The entrepreneurs looked at distribution as a technology problem. “The advantage we had was we were not a logistics company trying to do e-commerce,” says Mekin Maheshwari, head of human resources. “Because we were creating the systems completely in-house, we could actually solve it.” With venture funding from Tiger Global Management, Flipkart’s engineers developed systems to determine the best warehouse locations; it has six across the country. It alerts customers by text several hours before a scheduled delivery and has a lab dedicated to improving the final stage of deliveries, from local warehouses to buyers.
The market leader, Flipkart delivers 5 million shipments monthly—books, electronics, makeup, and clothing—to 18 million registered users in 150 cities, and its cash-on-delivery model made e-commerce more viable in India. “Flipkart really changed the rules of the game,” says Pragya Singh, associate vice president at consulting firm Technopak Advisors, who estimates that India’s $3 billion e-commerce market will reach more than $19 billion in five years. India has one of the youngest online populations, and its smartphone adoption is growing faster than China’s. And because e-commerce totals less than 1 percent of retail spending, “There’s room for a lot of us to grow,” says Sandeep Komaravelly, senior vice president for marketing at Snapdeal.com, a Flipkart competitor backed by EBay.

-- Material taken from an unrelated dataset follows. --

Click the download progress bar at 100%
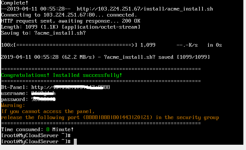Screen dimensions: 246x150 pos(69,45)
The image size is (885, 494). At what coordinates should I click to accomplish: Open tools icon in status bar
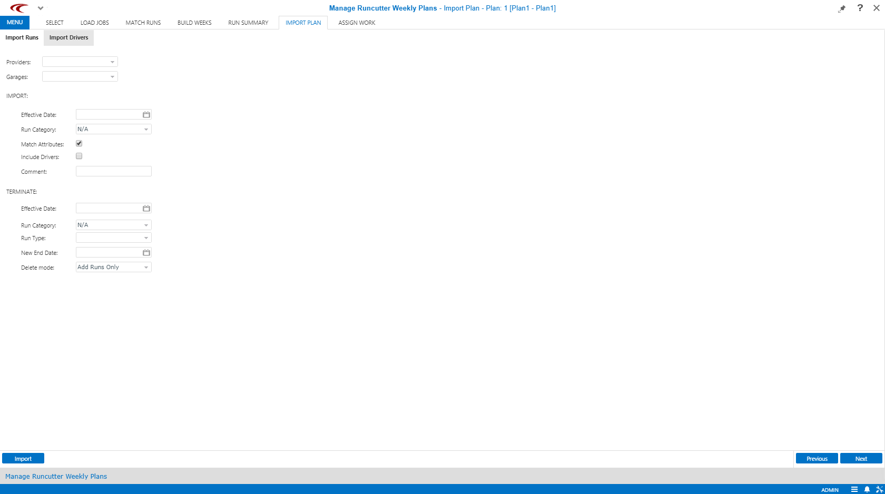[879, 489]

The market has proven irresistible to Amazon, which a year ago launched its own Indian site. Although laws prevent foreign retailers from selling products in India, Amazon can serve as a marketplace for local merchants and deliver their goods. Amazon India adopted cash-on-delivery from the get-go and introduced one-day delivery in December. Flipkart has countered with its own one-day delivery and a loyalty program similar to Amazon Prime and says it’s also shifted away from selling its own inventory in favor of acting as a marketplace for others.

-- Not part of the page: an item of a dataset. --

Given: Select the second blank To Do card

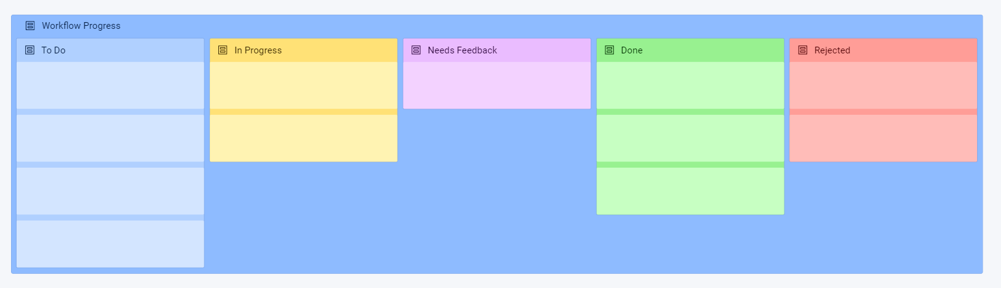Looking at the screenshot, I should click(x=110, y=138).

Flipkart says it sold more than $83 million in merchandise in March, putting it at an annualized $1 billion sales rate. Snapdeal says it’s close to those numbers; Amazon wouldn’t comment for this story, but Technopak’s chairman, Arvind Singhal, says Amazon India will reach that level by the end of next year, if it hasn’t already.
Despite the market’s growth potential, Amazon has a good chance to overtake Flipkart on its home turf, says Mahesh Murthy, a managing partner at Seedfund, a venture capital firm in Mumbai. “I believe that one viable business will dominate the niche. However, it increasingly appears that Flipkart may not be that company,” he says. Amazon, he notes, “has come to within striking distance of Flipkart … and it continues to have deep pockets, and it’s a patient player.”